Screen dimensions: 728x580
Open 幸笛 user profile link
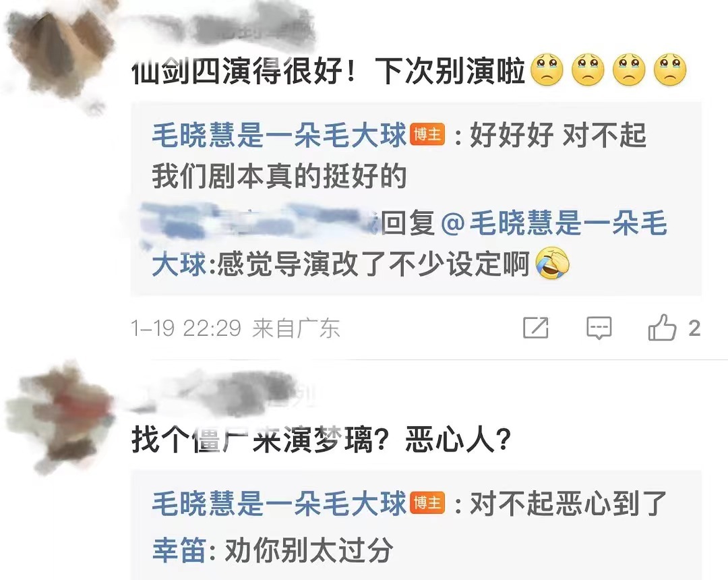tap(179, 550)
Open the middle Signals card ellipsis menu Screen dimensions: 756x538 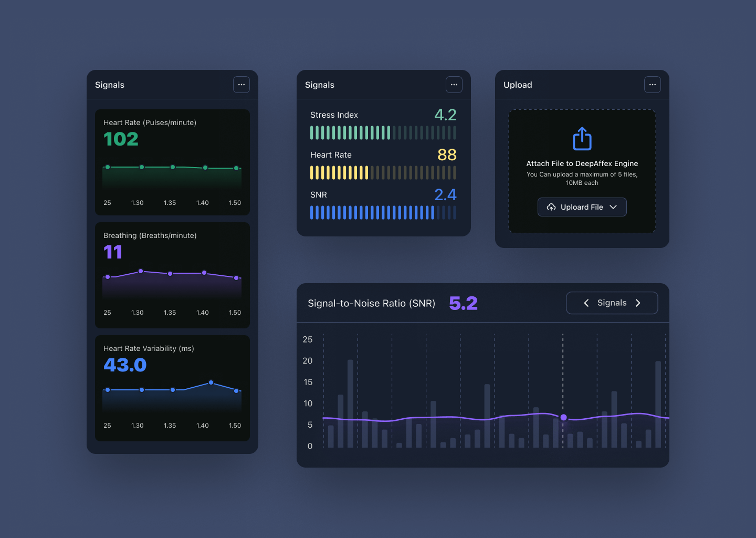click(x=454, y=85)
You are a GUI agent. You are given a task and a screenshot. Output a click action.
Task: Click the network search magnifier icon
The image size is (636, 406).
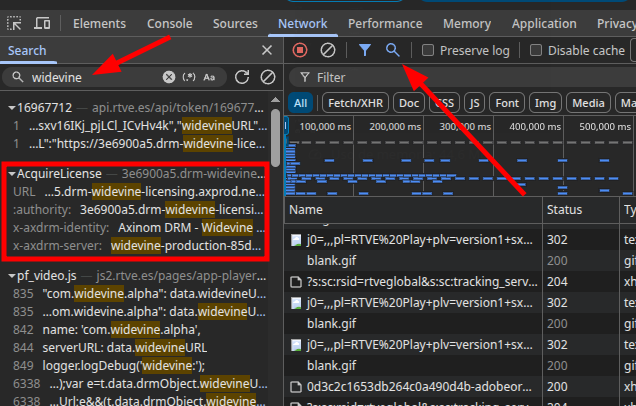click(x=393, y=50)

○ ○ ○ ○ ○ ○ ○

- **Aim**
Recast the rows from the one containing "You are a GUI" through the last row, inclusive, as a two-column CSV with the header instruction,action. Give one CSV line for each row, with its text and its answer each in one quoted field, replace line breaks with spaces, and leave the pictures out.

- **The response**
instruction,action
"You are a GUI agent. You are given a task and a screenshot. Output a click action. Task: Click the network search magnifier icon The image size is (636, 406).","click(x=393, y=50)"